There’s an art to baking with a toddler. Usually, it involves plenty of preparedness. Pulling out the ingredients beforehand, consulting the recipe to be sure you’ve got everything you need, laying out your bowls & tools. Y’know, the stuff I mentioned when we hosted a Toddler Cookie Party on New Year’s Eve.

But sometimes, all that advance prep just isn’t in the cards. Sometimes, it’s a rainy Friday afternoon and your toddler’s no longer napping so you’ve got a looong afternoon ahead and he says to you, “Mommy you be Percy and I’ll be Thomas” for the thousandth time and you just can’t.bear.the.thought of doing that for one more minute but it’s only 3:00… So you ask your toddler if he feels like baking brownies. And of course he says, “Yeah!” And then he says, “What’s a brownie?” And you explain that it’s sort of like a chocolate cake only much, much better, and in the back of your mind you’re trying to remember where you put that recipe for low-fat brownies you tore out of Good Housekeeping, of all places, because your usual brownie recipe is so decadent that you can’t possibly bake them while you’re this fat. Luckily, you remember that juices from the other night’s fantastic Polynesian Flank Steak spilled all over it so you’d left it on the kitchen windowsill to dry out.


(Part of preparedness is making sure your toddler isn’t wearing a white shirt.)

So you do what you have to do: You pretend you are a Zen master. Your toddler will make a mess, and you will let him. He will use his Thomas spoon and his Percy fork to stir the dry ingredients, and you won’t fret when he drops them both into the bowl and cackles delightedly. You will accidentally put the sugar into the dry ingredients rather than the wet, and you will tell yourself that brownie recipes are generally forgiving so it’ll probably be ok. And you’ll be right.

When your toddler gets batter all over his white shirt, all over his pants, all over everything, you’ll smile and think how incredibly adorable he looks with that smear over his eyebrow. You’ll clean up the kitchen while he devotes twenty minutes to licking a whisk. And then you’ll clean up your toddler, and have a great time doing it.


(He was so delighted to see his batter-stained face in the mirror, I did what any good mother would do: I left him perched precariously on the bathroom sink while I ran to get my camera.)
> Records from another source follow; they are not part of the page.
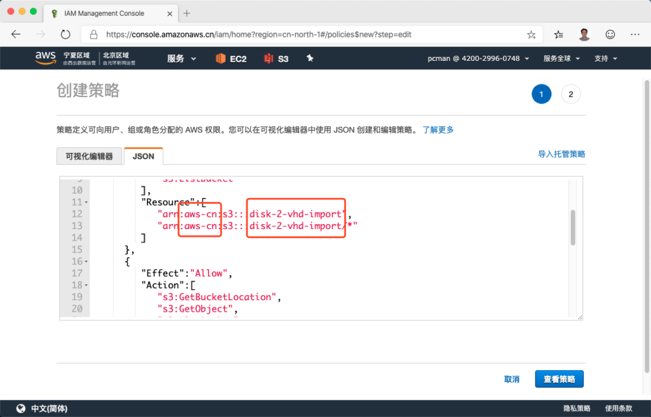This screenshot has width=651, height=417.
Task: Bookmark this page with star icon
Action: tap(531, 34)
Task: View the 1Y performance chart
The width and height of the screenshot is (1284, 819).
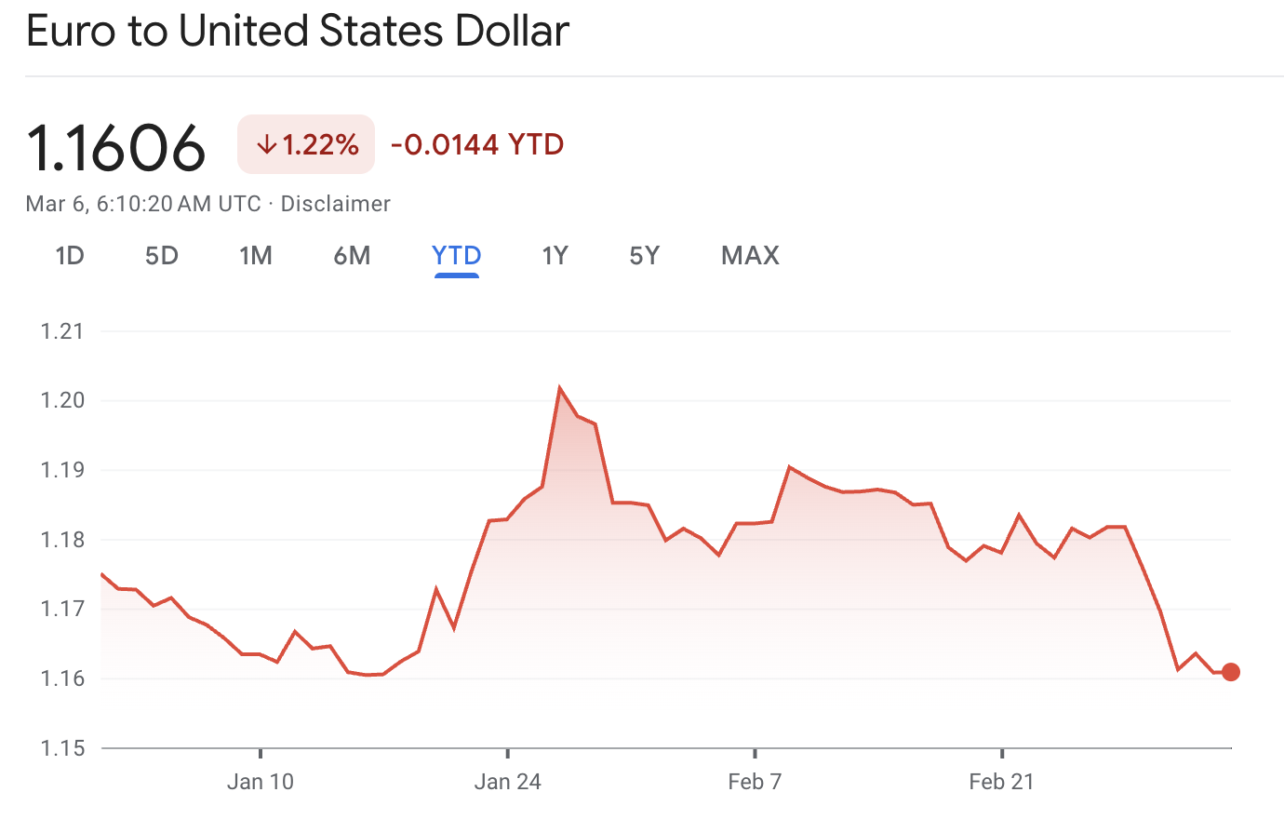Action: (x=554, y=255)
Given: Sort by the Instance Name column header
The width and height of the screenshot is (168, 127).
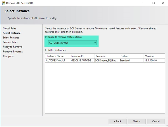Looking at the screenshot, I should pyautogui.click(x=57, y=56).
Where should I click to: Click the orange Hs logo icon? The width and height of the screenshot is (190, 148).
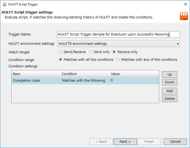tap(184, 16)
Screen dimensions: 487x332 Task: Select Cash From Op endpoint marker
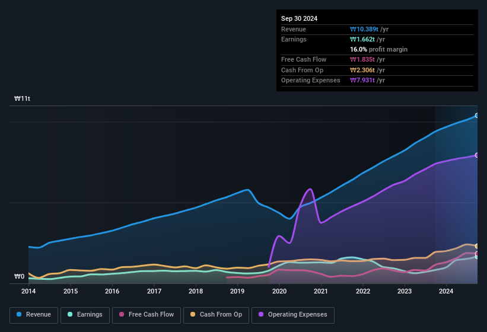pos(477,246)
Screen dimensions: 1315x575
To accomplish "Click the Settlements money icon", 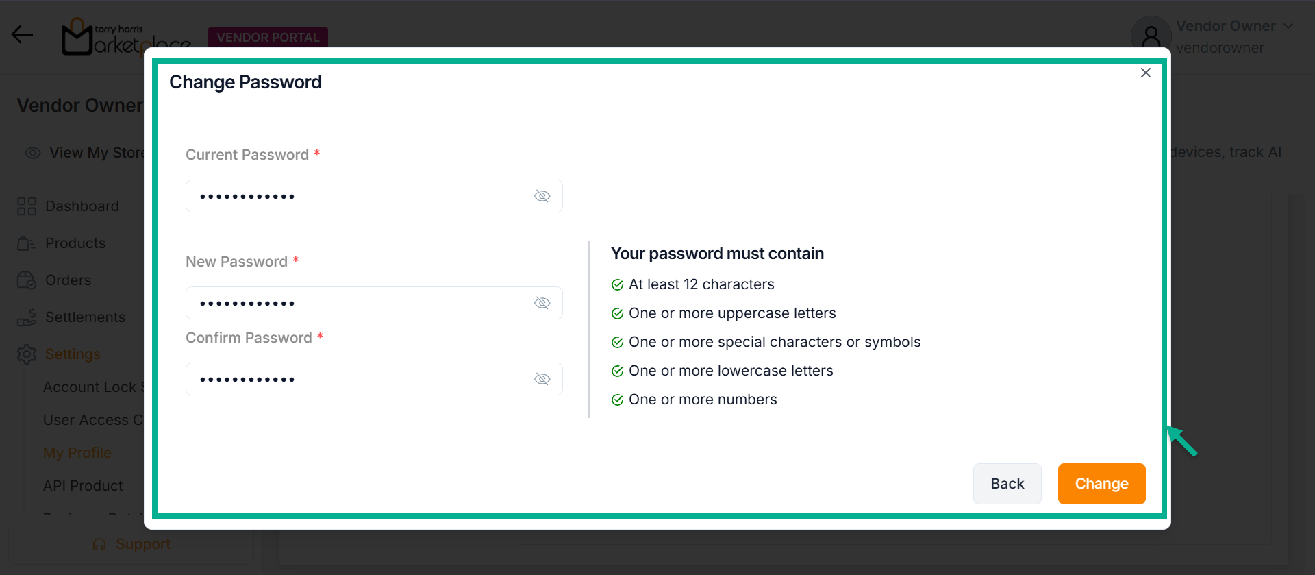I will [27, 317].
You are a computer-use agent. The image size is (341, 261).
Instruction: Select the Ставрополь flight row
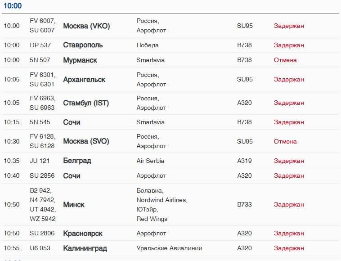coord(171,45)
(Today’s lesson: Toddlers grow fast! A few weeks ago he couldn’t reach up to this counter. Now, he’s tall enough to gouge out a fingerful of brownie)

Superfudgy Low-Fat Brownies
Adapted from Good Housekeeping
Makes 16 small brownies, under 100 calories each!

1 teaspoon instant espresso powder
1 tablespoon vanilla extract
1/2 cup all-purpose flour
1/2 cup unsweetened cocoa [I used a combo of Dutch and Black]
1/4 teaspoon baking powder
1/4 teaspoon salt
Scant 1 cup sugar [they’re very sweet, so go easy]
1/4 cup canola oil
3 large egg whites

Preheat oven to 350. Coat an 8×8 baking pan with cooking spray and set aside.

In cup or itty-bitty bowl, dissolve espresso powder in vanilla extract and set aside.

In small bowl, whisk together flour, cocoa, baking powder, and salt.

In medium bowl, whisk sugar, vegetable oil, egg whites, and espresso mixture until combined, then stir in flour mixture—it will be very thick at first, and you won’t think there’s enough liquid, but there is. Spread in prepared pan, and don’t be surprised if it all feels kind of solid, rather than batter-y.

Bake 22 to 24 minutes [it was 22 in my oven], or until toothpick inserted into brownies 2 inches from edge comes out almost clean—there should be a gooey crumb or two clinging to it. Cool completely in pan on wire rack [GH says 2 hours, but the only way this was achievable for me & Harry was for us to go to the library for that long.]

When cool, cut pan of brownies in half, then quarters, in one direction, and then repeat in the other direction—you’ll end up with 16 small brownies of roughly equal size.